> **EXERCISE REQUIREMENTS**
Reproduce everything from "Even forgetting their" down to "in that category!)." in the passage on tourism and global warming, substituting "stage set" for "Potemkin village".

> **GIVEN TEXT**
My concerns are personal, but in a sense also global, and to some extent they relate to societal inequity: not everybody can just drop a few thou and travel across the ocean for a couple of weeks' dinners with family. But beyond unfairness, my concerns are about other issues. This was a very energy-bad vacation, and we weren't alone!
We flew from the east coast to Venice, the most convenient airport for our purposes. We flew on a large plane, maybe 2/3 full of passengers. As we all know, one of the worst ways to contribute to global warming is to fly. The aircraft was largely filled with people taking cruises in the Mediterranean. The trip was about 3700 miles each way, not including the various train and car junkets we took during those two weeks.
And then there's Venice itself. We stayed a couple of days there to recover from jet lag, and to see the sites. We'd been there for a science meeting once before. Bella Venezia! Once home to a world-leading trade empire, and to many great cultural and architectural wonders and of course its romantic lacework of canals. The glory days were then, but what is the city today? Venice takes in something like 100,000 tourists a day, well more than the number of people who actually live there. The piazzas, side streets, walkways, and bridges--and they are very scenic indeed--are often a shoulder-to-shoulder river of tourists. They (and we) sightsee in museums, shop, eat, shop, stay in hotels, eat, and shop. It is obvious that a huge amount of money pours into the city, every day, all year, and has been doing so for decades if not centuries.
Even forgetting their thought-provoking historical value and more trivial entertainment value, and just thinking of them as Disneyesque curiosities for selfie-ops, these museums, shops, and hotels are staffed by an army of people who earn their living from the tourist trade. So while Venice is in a sense unique and beautiful, it is also in a perhaps deeper sense something of a fake, a touristic Potemkin village, a hyper, full-time, full-scale Disneyland entertainment park, there today mainly to pluck the pockets of the relatively idle affluent and wasteful denizens of our planet (I certainly include myself in that category!).
St Mark's Square, Venice; By Nino Barbieri - Own work |
Venice is but one rather small city on the global tourist map. If you think about the amount of fuel used to transport everyone to, from, and around Venice (and even take into account that the gondolas don't require fossil fuel!), and then multiply that by the hundreds of tourist sites around the world, you have to wonder what hope there is for containing global warming. There is no sign of self-restraint of any kind here--even on departure to return home, the airport luxury shops do a booming business as tourists part with whatever dollars they've not yet spent.
But what can one seriously do?
It is easy to chastise people who take such totally needless trips, even if accompanied by a self-incorporating mea culpa. After all, this really is a nearly total luxury. For most of human history those relatives who moved or sailed far away never saw their family again and corresponded by mail (if at all, if there was such a thing as 'mail'). That was just how life was! Our family get-togethers are a new, pure luxury. In a seriously conservation-dedicated world, we could dispense at least with the purely sightseeing, self-indulging kinds of global vacationing. That would seem like something trivial, a luxury that a resource-conscious world could easily forego. But even if we all were so equitable, fair, future-aware, and so on, things aren't nearly so simple.
The world is crowded with people and much of it is industrialized, with the number of people who live on the land, as subsistence farmers, declining every year. We have hugely diverse economies, in a sense creating occupations that earn money so we can swap that for food and so on. Most of it isn't really necessary. Among these non-food related activities is tourism, which is huge because so many people are now wealthy and idle enough to take global junkets.

> **DATA**
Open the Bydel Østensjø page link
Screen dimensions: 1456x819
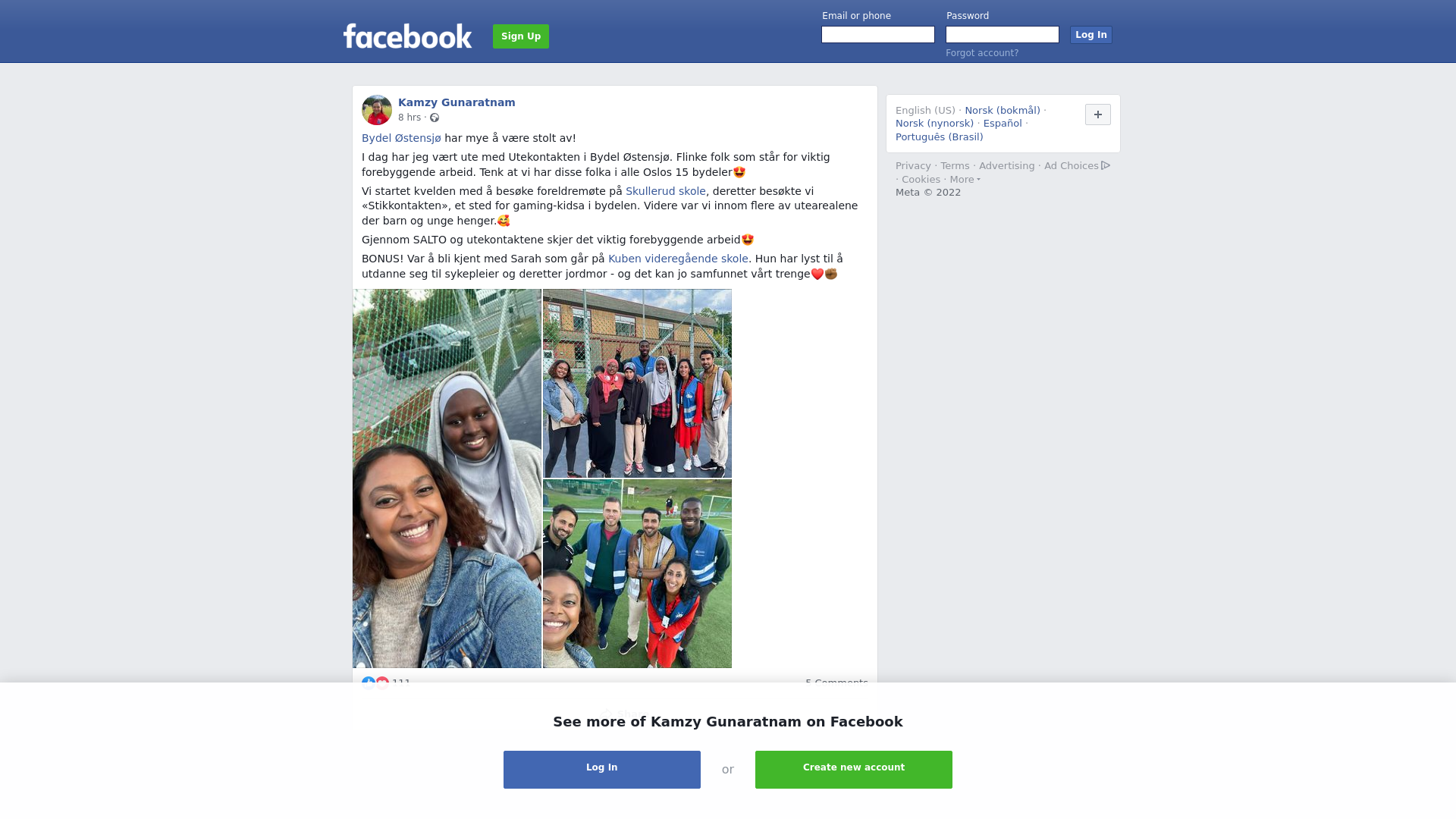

> **ANSWER TO THE TASK**
Even forgetting their thought-provoking historical value and more trivial entertainment value, and just thinking of them as Disneyesque curiosities for selfie-ops, these museums, shops, and hotels are staffed by an army of people who earn their living from the tourist trade. So while Venice is in a sense unique and beautiful, it is also in a perhaps deeper sense something of a fake, a touristic stage set, a hyper, full-time, full-scale Disneyland entertainment park, there today mainly to pluck the pockets of the relatively idle affluent and wasteful denizens of our planet (I certainly include myself in that category!).